**Supplied entries:**
────────────────
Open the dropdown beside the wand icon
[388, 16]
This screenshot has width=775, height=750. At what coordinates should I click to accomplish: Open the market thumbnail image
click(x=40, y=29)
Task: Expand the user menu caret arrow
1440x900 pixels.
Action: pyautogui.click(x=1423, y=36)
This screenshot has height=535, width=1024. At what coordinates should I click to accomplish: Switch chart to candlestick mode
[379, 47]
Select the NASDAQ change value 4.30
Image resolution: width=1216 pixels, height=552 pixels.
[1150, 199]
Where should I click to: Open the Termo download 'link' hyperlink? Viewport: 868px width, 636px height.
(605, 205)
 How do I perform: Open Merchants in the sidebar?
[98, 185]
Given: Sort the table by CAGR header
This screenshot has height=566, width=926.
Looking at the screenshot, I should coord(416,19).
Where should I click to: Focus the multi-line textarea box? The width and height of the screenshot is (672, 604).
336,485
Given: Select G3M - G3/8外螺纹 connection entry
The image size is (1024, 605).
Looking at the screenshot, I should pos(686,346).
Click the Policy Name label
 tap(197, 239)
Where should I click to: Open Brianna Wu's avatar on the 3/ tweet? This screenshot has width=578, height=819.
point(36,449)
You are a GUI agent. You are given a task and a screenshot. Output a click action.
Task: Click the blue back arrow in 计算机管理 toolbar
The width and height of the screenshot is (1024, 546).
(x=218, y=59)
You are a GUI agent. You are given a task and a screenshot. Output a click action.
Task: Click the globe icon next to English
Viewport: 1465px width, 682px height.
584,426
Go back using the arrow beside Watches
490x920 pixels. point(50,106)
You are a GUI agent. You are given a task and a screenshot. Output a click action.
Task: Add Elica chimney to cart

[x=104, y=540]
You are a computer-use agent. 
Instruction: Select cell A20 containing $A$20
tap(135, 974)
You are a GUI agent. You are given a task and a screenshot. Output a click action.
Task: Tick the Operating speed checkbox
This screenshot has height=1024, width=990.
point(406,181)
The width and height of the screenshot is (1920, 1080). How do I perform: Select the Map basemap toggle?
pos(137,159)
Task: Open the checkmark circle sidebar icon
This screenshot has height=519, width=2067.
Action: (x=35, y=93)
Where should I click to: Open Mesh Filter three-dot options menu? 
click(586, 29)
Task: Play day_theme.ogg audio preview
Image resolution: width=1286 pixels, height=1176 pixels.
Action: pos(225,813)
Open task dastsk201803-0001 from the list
────────────────
**Task objective:** Print the material once more, exactly.

**Solved exercise:**
Open the dropdown beside the wand icon
[388, 16]
This screenshot has width=775, height=750. At what coordinates should I click to accomplish: Open the market thumbnail image
click(x=40, y=29)
Task: Expand the user menu caret arrow
1440x900 pixels.
Action: pyautogui.click(x=1423, y=36)
This screenshot has height=535, width=1024. At what coordinates should I click to accomplish: Switch chart to candlestick mode
[379, 47]
Select the NASDAQ change value 4.30
Image resolution: width=1216 pixels, height=552 pixels.
[1150, 199]
Where should I click to: Open the Termo download 'link' hyperlink? Viewport: 868px width, 636px height.
(605, 205)
 How do I perform: Open Merchants in the sidebar?
[98, 185]
Given: Sort the table by CAGR header
This screenshot has height=566, width=926.
Looking at the screenshot, I should coord(416,19).
Where should I click to: Focus the multi-line textarea box? The width and height of the screenshot is (672, 604).
336,485
Given: Select G3M - G3/8外螺纹 connection entry
The image size is (1024, 605).
Looking at the screenshot, I should pos(686,346).
Click the Policy Name label
 tap(197, 239)
Where should I click to: Open Brianna Wu's avatar on the 3/ tweet? This screenshot has width=578, height=819.
point(36,449)
You are a GUI agent. You are given a task and a screenshot. Output a click action.
Task: Click the blue back arrow in 计算机管理 toolbar
The width and height of the screenshot is (1024, 546).
(x=218, y=59)
You are a GUI agent. You are given a task and a screenshot. Output a click action.
Task: Click the globe icon next to English
Viewport: 1465px width, 682px height.
584,426
Go back using the arrow beside Watches
490x920 pixels. point(50,106)
You are a GUI agent. You are given a task and a screenshot. Output a click action.
Task: Add Elica chimney to cart

[x=104, y=540]
You are a computer-use agent. 
Instruction: Select cell A20 containing $A$20
tap(135, 974)
You are a GUI agent. You are given a task and a screenshot. Output a click action.
Task: Tick the Operating speed checkbox
This screenshot has height=1024, width=990.
point(406,181)
The width and height of the screenshot is (1920, 1080). How do I perform: Select the Map basemap toggle?
pos(137,159)
Task: Open the checkmark circle sidebar icon
This screenshot has height=519, width=2067.
Action: (x=35, y=93)
Where should I click to: Open Mesh Filter three-dot options menu? 
click(586, 29)
Task: Play day_theme.ogg audio preview
Image resolution: width=1286 pixels, height=1176 pixels.
Action: pos(225,813)
Open task dastsk201803-0001 from the list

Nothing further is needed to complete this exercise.